Passion directed Anna to oppose social conventions and with all a rebel’s defiance pursued in Vronsky’s arms the happiness that Karenin could not provide. They would love as if the whole world belonged to them. But in the end she could not live like Robinson Crusoe and was not strong enough to fend off social forces, which proclaimed reality’s omnipresence.

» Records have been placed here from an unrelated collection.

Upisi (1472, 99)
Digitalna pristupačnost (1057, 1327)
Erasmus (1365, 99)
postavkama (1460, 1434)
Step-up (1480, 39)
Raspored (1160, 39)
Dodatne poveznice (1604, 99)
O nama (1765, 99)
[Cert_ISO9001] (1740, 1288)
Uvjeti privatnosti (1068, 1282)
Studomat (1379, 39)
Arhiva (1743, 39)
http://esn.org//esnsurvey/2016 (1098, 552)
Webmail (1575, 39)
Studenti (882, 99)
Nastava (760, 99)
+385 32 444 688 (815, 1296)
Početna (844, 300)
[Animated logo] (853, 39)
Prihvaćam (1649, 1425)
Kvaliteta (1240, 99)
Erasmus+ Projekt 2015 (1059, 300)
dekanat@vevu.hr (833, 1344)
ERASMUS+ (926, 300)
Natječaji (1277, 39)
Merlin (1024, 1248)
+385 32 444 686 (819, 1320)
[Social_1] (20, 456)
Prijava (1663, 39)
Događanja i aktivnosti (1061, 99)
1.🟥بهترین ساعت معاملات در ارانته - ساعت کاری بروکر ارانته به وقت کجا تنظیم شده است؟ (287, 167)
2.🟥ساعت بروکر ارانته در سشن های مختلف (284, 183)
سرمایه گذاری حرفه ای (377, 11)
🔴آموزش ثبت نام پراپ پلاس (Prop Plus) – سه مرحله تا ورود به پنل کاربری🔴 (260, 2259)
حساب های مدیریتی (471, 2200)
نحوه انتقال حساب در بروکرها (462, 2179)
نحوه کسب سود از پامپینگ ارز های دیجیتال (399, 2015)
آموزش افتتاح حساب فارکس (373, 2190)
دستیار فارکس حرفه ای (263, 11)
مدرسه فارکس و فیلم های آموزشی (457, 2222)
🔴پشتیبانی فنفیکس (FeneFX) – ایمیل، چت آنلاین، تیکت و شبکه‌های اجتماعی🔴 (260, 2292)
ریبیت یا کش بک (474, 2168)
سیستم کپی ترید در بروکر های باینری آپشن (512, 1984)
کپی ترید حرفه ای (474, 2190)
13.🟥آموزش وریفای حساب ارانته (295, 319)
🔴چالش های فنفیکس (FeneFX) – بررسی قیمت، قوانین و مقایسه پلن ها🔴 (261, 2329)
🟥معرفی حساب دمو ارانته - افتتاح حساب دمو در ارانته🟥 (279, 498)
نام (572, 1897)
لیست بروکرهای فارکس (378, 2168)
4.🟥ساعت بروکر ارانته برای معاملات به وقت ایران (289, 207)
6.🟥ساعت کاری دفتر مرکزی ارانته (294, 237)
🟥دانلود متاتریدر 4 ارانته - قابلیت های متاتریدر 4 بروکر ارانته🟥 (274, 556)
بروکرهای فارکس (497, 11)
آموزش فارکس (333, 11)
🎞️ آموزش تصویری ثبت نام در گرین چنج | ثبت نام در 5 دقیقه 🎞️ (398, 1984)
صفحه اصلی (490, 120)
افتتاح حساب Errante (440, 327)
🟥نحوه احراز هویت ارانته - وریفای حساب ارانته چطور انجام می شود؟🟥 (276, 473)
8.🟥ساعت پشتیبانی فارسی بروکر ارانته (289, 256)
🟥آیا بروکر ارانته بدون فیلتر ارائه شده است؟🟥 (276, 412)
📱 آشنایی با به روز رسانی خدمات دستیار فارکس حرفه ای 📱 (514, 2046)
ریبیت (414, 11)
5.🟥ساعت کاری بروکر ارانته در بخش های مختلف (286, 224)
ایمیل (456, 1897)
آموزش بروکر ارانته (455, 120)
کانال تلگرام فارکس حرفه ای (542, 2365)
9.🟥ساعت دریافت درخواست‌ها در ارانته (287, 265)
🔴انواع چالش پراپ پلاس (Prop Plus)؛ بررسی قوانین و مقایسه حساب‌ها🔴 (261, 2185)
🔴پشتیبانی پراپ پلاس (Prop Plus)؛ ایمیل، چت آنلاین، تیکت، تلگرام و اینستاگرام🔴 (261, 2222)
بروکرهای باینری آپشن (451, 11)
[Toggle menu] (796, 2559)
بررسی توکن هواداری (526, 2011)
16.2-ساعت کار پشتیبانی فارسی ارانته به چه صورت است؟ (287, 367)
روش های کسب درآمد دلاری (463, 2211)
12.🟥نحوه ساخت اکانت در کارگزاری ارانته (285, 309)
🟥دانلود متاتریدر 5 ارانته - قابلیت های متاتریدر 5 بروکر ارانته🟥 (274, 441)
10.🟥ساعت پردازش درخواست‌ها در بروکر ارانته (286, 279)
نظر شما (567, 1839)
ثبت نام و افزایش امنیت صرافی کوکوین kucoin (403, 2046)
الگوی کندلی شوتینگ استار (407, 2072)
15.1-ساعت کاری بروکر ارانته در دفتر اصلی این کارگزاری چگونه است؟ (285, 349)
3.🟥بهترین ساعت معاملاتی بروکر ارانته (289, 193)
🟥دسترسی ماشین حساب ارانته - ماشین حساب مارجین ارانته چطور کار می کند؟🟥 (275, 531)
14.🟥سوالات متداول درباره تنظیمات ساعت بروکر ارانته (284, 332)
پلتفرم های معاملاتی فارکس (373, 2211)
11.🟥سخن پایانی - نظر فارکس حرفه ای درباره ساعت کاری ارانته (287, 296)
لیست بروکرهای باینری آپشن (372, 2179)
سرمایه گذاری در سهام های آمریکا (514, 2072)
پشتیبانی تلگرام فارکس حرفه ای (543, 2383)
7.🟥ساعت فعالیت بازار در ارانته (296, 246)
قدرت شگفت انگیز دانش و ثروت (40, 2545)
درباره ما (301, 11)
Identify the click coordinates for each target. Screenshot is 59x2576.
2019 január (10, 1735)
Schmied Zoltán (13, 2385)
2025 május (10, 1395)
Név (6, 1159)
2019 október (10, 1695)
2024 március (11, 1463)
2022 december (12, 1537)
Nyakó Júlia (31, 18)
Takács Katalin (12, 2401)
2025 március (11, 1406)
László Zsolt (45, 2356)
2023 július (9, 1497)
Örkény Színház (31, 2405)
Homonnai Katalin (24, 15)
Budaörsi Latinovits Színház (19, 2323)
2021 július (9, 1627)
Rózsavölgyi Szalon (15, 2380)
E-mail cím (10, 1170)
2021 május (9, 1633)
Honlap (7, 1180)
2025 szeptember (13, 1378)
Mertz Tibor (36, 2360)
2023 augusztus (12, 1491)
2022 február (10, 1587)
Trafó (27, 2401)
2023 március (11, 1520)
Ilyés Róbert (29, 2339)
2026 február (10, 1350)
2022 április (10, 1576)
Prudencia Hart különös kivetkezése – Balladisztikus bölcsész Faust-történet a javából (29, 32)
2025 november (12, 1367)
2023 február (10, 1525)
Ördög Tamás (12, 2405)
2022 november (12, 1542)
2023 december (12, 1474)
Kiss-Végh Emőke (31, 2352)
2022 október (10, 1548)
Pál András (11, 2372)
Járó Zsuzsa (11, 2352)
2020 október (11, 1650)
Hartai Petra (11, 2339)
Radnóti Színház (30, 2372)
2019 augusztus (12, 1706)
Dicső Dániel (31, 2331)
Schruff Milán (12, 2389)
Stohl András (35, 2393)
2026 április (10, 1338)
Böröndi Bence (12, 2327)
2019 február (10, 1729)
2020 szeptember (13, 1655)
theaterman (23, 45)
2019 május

Levin sought to transform himself and love Kitty as social conventions could only imitate. He sought to transcend social conventions, which were not in sync with the force that directed destinies, to attune to a higher melody, one that resonates wit the natural order of things.

Leo Tolstoy

The diametrically opposing destinies of Anna and Levin revealed, as in War and Peace, Tolstoy’s search to harmonize with a natural force greater than reason, passion or will. For him, to raise the sword against that force would be to embrace the inferno.

Animal Farm Book Review


"All animals are equal but some animals are more equal than others."

Joseph Stalin

In Animal Farm George Orwell reenacted the Russian Revolution and its aftermath, Major, Napoleon, Snowball, Jones, and Frederick incarnating Lenin, Stalin, Trotsky, Tsar Nicolas II and Hitler. But through the fable, Orwell critiques not only communism but also any corruption of power, leaders highlighting real or imagined threats to instill fear in followers and solidify power.

Leon Trotsky

As often repeated throughout history, people out of fear often would submit to the state’s unchecked power in exchange for security real or imagined. In the end, Napoleon exploited the animals just as Farmer Jones previously had and even emulated humans when he gave a dinner to neighboring farmers, who represented the leaders of other nations and would gladly play poker with the tyrant as long as they can benefit from the friendship. Animal Farm is a lighthearted fable for a serious subject.